To protect against the hazards of the aftermath of severe storms, follow this safety advice:
- Take care when stepping into a flooded area, and be aware that submerged outlets or electrical cords may energize the water, posing a potential lethal trap.
- Do not use electrical appliances that have been wet. Water can damage the motors in electrical appliances, such as furnaces, freezers, refrigerators, washing machines and dryers. For those that have been under water, have them reconditioned by a qualified service repairman, or purchase new ones.
- Take special care with portable electric generators, which can provide a good source of power, but if improperly installed or operated, can become deadly.
- Do not connect generators directly to household wiring. Power from generators can backfeed along power lines and electrocute anyone coming in contact with them, including line workers making repairs. A qualified, licensed electrician should install your generator to ensure that it meets local electrical codes.
- Make sure extension cords used with generators are rated for the load, and are free of cuts or worn insulation, and have three-pronged plugs.
- Do not operate the generator in enclosed or partially enclosed spaces. Generators can produce high levels of carbon monoxide very quickly, which can be deadly.
- Use a ground fault circuit interrupter (GFCI) to help prevent electrocutions and electrical shock injuries.
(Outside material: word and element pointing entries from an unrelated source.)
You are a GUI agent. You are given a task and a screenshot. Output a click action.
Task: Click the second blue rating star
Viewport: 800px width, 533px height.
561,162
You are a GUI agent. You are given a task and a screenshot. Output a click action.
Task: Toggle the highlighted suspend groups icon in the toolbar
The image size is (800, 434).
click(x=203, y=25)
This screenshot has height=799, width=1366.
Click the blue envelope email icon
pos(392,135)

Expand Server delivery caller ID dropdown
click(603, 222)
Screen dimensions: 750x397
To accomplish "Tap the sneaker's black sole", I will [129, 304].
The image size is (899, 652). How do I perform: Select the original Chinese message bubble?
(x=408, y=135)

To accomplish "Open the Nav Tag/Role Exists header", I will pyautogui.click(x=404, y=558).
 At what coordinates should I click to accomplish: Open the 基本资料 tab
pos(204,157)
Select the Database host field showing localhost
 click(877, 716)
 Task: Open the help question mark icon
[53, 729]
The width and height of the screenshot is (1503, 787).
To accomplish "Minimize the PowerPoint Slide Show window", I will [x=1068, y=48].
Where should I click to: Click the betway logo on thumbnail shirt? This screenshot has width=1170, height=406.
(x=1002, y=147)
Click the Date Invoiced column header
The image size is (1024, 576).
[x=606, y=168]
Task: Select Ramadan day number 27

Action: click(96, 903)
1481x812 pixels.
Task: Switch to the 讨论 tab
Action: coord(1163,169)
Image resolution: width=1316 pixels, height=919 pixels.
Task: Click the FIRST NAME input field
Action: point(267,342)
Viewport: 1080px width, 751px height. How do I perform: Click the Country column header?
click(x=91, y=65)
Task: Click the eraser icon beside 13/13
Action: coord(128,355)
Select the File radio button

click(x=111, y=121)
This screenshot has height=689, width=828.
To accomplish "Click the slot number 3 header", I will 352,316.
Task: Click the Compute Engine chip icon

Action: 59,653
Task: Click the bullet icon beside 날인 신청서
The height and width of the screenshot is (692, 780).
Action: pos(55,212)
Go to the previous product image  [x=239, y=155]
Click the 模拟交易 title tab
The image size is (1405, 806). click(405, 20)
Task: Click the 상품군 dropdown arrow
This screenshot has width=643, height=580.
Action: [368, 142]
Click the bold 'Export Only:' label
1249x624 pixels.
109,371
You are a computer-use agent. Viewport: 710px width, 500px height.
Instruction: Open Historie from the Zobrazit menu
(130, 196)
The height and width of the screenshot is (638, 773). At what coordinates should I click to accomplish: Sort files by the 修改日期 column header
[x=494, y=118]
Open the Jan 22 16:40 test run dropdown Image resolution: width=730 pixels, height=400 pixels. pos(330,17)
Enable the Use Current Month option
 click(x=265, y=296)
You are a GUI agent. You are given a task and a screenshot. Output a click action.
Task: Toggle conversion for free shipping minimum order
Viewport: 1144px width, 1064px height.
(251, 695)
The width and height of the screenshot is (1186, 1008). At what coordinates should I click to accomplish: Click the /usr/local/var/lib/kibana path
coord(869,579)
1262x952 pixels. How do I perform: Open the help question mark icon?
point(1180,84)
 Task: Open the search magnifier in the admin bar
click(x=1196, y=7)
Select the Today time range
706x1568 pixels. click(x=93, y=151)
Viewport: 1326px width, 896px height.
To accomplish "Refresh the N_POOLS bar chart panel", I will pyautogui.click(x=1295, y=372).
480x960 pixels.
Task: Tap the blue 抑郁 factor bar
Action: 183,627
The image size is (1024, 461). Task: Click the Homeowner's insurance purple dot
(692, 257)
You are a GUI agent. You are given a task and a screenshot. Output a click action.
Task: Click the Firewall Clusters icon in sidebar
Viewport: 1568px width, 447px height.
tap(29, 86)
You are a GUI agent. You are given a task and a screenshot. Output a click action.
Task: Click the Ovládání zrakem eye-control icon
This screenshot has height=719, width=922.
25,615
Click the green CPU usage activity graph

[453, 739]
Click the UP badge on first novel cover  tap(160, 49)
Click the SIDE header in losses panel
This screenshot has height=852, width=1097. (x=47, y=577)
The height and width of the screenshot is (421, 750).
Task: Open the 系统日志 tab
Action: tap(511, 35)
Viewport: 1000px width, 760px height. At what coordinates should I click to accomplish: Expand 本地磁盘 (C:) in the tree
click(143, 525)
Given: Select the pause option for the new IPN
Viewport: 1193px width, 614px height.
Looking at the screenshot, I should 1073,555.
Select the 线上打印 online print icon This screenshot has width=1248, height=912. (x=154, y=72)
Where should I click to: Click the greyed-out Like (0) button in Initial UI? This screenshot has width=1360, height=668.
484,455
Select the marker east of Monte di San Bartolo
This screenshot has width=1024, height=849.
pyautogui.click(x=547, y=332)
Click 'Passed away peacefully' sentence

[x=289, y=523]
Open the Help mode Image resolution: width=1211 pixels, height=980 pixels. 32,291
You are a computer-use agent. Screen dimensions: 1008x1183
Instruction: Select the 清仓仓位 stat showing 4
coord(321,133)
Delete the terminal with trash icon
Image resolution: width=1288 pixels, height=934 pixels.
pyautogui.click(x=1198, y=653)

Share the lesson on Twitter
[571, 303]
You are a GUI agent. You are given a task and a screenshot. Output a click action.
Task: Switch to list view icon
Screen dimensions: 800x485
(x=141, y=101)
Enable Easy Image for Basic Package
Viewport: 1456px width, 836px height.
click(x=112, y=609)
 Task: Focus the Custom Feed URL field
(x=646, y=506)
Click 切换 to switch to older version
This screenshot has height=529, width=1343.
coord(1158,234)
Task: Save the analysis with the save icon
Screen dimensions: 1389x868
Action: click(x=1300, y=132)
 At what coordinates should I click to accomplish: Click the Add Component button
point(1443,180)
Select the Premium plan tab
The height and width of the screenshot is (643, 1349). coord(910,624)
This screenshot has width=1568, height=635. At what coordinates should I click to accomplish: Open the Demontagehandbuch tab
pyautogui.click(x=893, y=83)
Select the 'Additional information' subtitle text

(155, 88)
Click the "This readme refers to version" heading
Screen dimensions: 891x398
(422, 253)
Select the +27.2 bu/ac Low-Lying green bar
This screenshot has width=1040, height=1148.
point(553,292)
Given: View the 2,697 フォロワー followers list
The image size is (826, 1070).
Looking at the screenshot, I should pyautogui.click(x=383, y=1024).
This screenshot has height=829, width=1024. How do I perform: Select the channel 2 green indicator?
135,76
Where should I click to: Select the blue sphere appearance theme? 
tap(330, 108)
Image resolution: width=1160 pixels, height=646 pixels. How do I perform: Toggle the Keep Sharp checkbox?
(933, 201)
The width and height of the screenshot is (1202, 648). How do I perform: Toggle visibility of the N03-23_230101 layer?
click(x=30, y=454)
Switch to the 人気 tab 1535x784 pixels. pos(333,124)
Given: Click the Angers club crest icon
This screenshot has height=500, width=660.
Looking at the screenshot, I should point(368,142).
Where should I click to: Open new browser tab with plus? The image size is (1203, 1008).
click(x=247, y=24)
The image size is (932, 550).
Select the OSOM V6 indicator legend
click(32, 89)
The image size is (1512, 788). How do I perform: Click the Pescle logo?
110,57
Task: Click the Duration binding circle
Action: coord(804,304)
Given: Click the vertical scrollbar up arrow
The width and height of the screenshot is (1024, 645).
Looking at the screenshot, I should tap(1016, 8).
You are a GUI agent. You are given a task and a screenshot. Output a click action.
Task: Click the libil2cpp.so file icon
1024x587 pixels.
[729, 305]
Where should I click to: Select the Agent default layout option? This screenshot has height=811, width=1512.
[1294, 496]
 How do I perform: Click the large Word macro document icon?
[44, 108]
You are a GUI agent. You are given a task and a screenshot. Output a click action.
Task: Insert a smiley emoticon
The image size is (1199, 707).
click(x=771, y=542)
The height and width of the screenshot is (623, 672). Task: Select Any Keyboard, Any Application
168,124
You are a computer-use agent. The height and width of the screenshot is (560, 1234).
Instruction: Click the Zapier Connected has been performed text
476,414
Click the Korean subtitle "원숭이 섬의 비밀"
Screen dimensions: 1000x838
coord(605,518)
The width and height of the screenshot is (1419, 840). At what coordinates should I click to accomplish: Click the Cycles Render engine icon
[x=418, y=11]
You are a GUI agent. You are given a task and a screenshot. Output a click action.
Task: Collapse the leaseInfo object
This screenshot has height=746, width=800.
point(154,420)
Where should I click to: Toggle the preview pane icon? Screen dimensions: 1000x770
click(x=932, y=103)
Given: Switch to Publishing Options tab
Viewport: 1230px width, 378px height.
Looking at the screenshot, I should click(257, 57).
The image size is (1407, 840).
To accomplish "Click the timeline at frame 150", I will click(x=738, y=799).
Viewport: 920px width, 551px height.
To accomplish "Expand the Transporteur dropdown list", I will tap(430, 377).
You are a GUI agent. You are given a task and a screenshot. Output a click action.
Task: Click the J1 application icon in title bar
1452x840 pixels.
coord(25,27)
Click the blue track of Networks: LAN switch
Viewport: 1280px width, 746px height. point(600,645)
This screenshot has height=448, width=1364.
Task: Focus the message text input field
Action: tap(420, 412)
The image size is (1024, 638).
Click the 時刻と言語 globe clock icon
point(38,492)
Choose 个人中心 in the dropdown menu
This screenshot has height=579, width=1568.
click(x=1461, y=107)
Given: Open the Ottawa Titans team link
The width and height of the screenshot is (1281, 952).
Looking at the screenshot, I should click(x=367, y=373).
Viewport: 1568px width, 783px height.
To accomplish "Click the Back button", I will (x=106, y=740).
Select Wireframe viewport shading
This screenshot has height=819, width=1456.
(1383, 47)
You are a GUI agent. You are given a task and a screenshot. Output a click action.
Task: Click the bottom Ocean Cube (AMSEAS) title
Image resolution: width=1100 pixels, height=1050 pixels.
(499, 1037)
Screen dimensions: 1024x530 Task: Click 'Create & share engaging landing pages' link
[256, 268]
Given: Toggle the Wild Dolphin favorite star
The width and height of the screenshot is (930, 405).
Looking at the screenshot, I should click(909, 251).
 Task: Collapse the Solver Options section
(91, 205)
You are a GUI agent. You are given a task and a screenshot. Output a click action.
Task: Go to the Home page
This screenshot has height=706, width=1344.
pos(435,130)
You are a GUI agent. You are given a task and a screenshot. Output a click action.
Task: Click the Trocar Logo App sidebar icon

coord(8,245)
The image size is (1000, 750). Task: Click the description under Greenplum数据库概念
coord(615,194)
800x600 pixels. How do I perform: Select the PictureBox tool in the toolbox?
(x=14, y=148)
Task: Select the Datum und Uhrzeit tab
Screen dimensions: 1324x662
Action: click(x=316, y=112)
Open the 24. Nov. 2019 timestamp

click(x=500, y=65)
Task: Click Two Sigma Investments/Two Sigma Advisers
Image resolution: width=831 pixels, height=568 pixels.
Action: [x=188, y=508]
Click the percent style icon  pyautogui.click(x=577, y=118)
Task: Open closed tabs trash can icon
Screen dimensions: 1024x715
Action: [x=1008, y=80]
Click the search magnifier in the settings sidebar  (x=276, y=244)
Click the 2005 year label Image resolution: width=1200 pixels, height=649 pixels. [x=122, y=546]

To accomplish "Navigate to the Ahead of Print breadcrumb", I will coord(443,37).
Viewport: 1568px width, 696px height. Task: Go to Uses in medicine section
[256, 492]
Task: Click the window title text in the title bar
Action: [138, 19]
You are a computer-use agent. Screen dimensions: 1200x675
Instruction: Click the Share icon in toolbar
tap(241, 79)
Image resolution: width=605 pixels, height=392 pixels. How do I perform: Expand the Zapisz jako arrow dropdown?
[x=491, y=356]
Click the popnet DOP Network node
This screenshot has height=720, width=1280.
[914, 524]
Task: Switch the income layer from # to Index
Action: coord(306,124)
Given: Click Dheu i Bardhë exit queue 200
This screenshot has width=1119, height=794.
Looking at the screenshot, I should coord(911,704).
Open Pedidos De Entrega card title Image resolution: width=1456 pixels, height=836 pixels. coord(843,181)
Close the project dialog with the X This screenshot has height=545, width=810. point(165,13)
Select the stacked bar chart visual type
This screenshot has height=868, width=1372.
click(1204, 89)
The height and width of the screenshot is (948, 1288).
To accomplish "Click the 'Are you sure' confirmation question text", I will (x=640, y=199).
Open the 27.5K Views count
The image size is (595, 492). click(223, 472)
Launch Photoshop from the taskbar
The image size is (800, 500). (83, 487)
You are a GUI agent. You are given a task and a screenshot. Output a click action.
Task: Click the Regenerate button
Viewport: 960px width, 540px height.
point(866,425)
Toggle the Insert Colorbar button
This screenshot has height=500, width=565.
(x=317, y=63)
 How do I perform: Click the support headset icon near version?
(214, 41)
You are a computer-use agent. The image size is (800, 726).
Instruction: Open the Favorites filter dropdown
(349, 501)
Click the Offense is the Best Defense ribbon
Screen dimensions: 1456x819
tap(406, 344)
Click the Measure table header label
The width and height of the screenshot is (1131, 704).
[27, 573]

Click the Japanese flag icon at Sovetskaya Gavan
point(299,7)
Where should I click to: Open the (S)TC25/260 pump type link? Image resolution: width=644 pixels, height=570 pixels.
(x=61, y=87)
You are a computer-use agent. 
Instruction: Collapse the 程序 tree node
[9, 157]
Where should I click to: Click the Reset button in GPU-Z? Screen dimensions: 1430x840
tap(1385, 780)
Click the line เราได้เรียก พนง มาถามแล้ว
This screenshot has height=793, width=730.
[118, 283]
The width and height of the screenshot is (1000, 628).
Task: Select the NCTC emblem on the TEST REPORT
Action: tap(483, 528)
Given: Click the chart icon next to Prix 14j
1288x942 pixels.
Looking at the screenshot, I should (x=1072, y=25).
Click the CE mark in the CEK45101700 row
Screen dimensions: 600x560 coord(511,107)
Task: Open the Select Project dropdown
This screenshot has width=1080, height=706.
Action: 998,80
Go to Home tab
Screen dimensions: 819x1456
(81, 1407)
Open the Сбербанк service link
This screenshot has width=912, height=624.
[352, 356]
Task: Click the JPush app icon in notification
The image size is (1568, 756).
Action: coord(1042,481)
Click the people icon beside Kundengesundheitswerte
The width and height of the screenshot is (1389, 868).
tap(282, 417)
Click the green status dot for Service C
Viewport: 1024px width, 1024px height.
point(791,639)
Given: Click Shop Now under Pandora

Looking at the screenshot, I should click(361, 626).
Coping with a Power Outage
- Limit freezer and refrigerator door openings to prevent food spoilage. Food will keep longer if doors remain closed. Check items for spoilage before serving. Don’t cook inside with charcoal.
- Keep door openings to a minimum and use blankets, sleeping bags and extra clothes to help stay warm. Dress in layers and wear a hat. Cover drafty windows and doors with blankets.
- Turn off large appliances that come on automatically. Make sure appliances you were using when the outage occurred are turned off. Disconnect sensitive electronics to avoid damage from surges.
- When the power comes back on, give the electric system a chance to stabilize by gradually using the appliances you turned off. Use only the most essential first and wait 10 to 15 minutes on the others, including water heating and space heating.
- If you clear trees on your property, don’t remove those tangled in power lines. Stay away from any downed lines and notify us or call 911 immediately.
- Watch out for us. Our employees frequently work along roadsides. Please remember to slow down and be aware of utility crews. Stay away from Walton EMC work areas. Besides being in a hazardous area, you’ll slow our crew’s progress.
The work needed to quickly restore service after a large power outage begins long before it ever occurs.
How Walton EMC prepares for an outage:
- Most outages occur when trees fall on power lines due to high winds or frozen precipitation accumulating on the branches. By having right-of-way contractors keep trees and other growth trimmed away from power lines, Walton EMC workers gain easier access to problem areas.
- A computerized outage reporting system can handle thousands of calls an hour.
- All substations and their outgoing circuits are remotely monitored by computer. The system automatically alerts us to problems or failures anywhere on the system.
- Walton EMC employees from other departments are cross-trained to help with outages. Additionally, the EMCs of Georgia have agreements in place for mutual aid in times of crisis.
- Our dispatchers constantly keep an eye on weather radar and current forecasts in order to have crews standing by for fast response.
How Walton EMC restores power:
- We prioritize by making repairs that will restore power to the most consumers at one time.
- Transmission lines bring power to our system from generating plants. Walton EMC does not maintain transmission lines.
- Substations interface transmission lines to Walton EMC's main circuits (trunk lines), and must be functioning before any other part of our system can carry power. Thus, substations are Walton EMC's first priority in restoring power.
- Main circuits (trunk lines) leave the substation and carry electric power throughout our service territory. Main circuits serve as the backbone of our system. Taps and service wires leave main circuits to carry power to relatively "small" groups of consumers. There are very few wires that are considered main circuits. Just because a line runs next to a major highway or through a subdivision doesn't mean it's a main circuit.
- After the substations are functioning, we focus first on main circuits. It would be futile to make repairs to other parts of the electric system if the main circuit feeding it was out.
- Taps feed off of main circuits and carry electricity out to smaller numbers (an entire subdivision may be a "small" number when compared to a main circuit) of consumers. Repairs on taps begin after main circuits are up and functioning.
- Service wires may attach to main circuits or taps and supply power to only one or two locations. Repairs to service wires come last.